Platforms, not point solutions, might lead the way
The market for HR tech, which runs the gamut from workforce management to applicant recruitment and tracking systems, has proven remarkably resilient in the face of both pandemic and economic headwinds.
In fact, some would argue that it’s precisely because of these headwinds that HR tech has attracted, and continues to attract, investors’ attention. The pandemic spurred companies to invest in digital infrastructure as their staff moved remote, while macroeconomic fears upped the pressure on HR teams — some of which had to contend with layoffs among their ranks — to vet candidates carefully.
And investors saw the opportunity clearly. In 2021, venture investors funneled more than $12.3 billion into HR tech startups, roughly 3.6 times the amount invested in 2020, according to PitchBook data. That trend continued in 2022, with megadeals ensuring more than $1.4 billion was invested in the sector in the first two months alone.

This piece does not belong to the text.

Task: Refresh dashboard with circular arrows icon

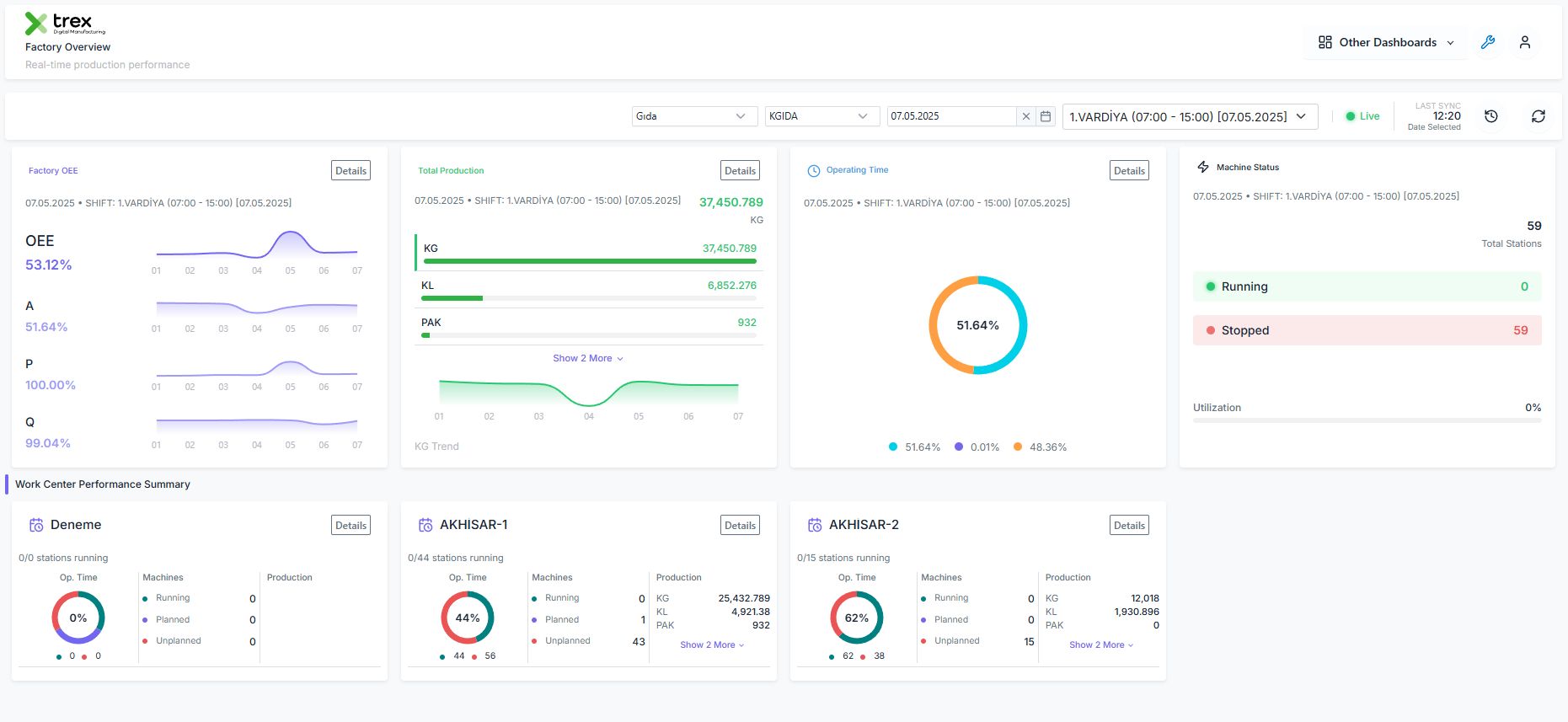Action: coord(1539,116)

“HR tech startups will need to demonstrate a clear return on investment not just by impacting top-line growth but also bottom-line efficiency.” Allison Baum Gates, general partner, SemperVirens VC
In early January, Paris-based payroll software developer Payfit closed a $287 million Series E that brought its total funding raised to nearly half a billion. The same month, Darwinbox, which offers an HR tech platform for recruiting and virtual onboarding, landed $72 million at a valuation of over $1 billion. The list of successes goes on: Remote raised $300 million in April; SeekOut secured $115 million in January; and Personio nabbed $200 million in June.